-- WHAT YOU HAVE TO DO --
The expected copy holds every entry exactly and none of the pictures.

-- Screenshot grounding data --
* * *
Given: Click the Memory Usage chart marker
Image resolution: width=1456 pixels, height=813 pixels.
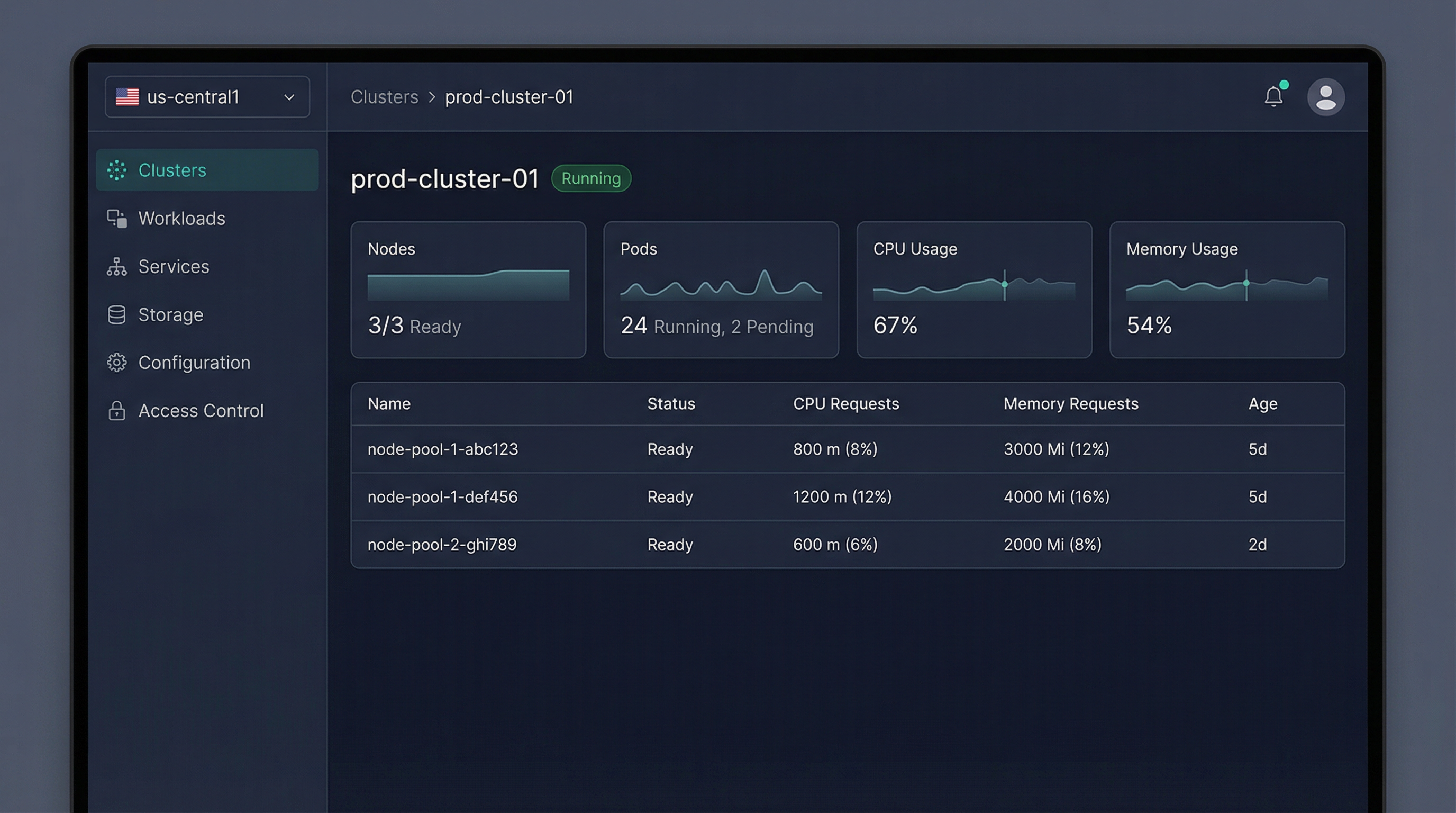Looking at the screenshot, I should point(1246,283).
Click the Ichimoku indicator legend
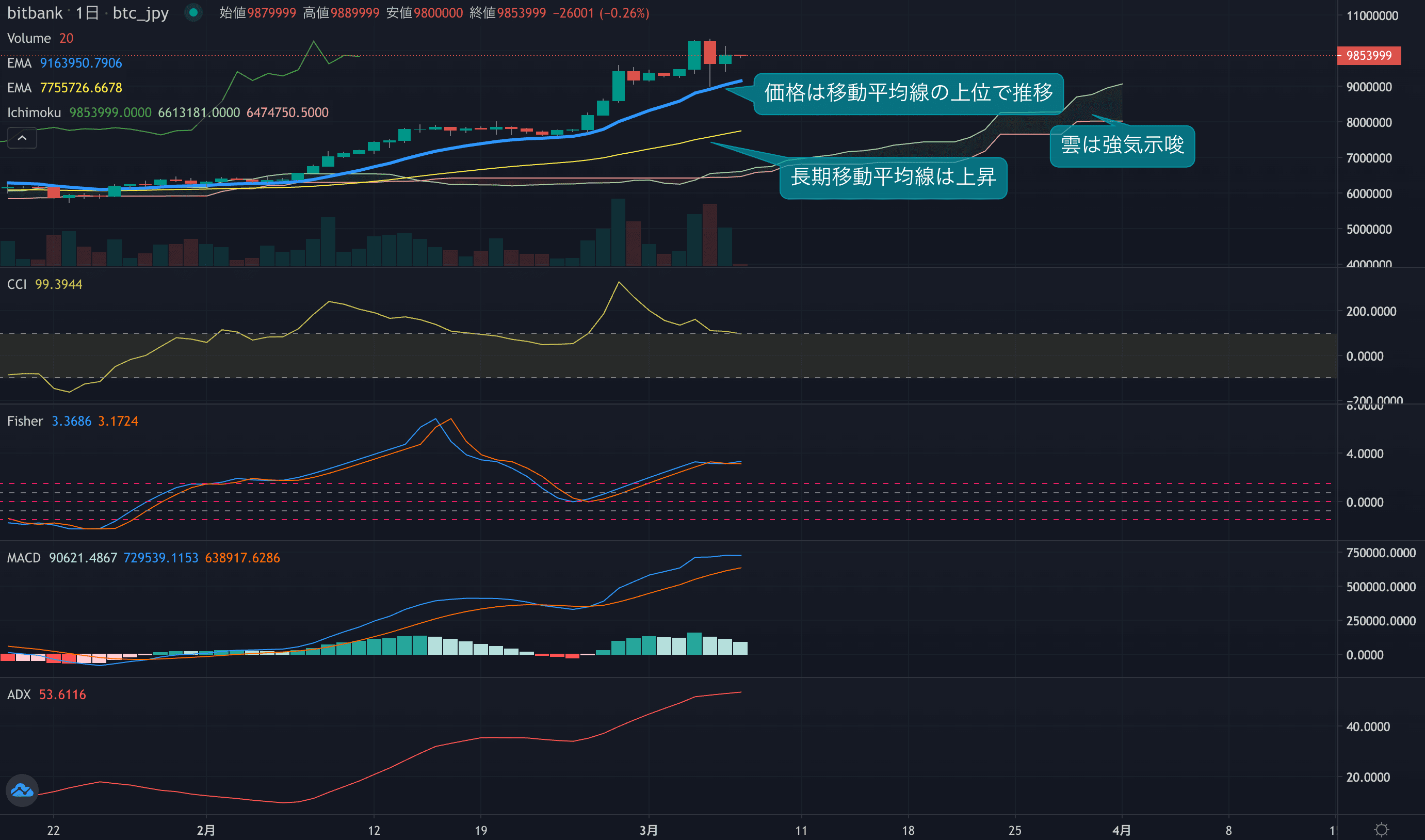 (34, 112)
* * *
-- TASK RESULT --
Given: Click the Memory Usage chart marker
Image resolution: width=1456 pixels, height=813 pixels.
Looking at the screenshot, I should point(1246,283).
Click the Ichimoku indicator legend
 (34, 112)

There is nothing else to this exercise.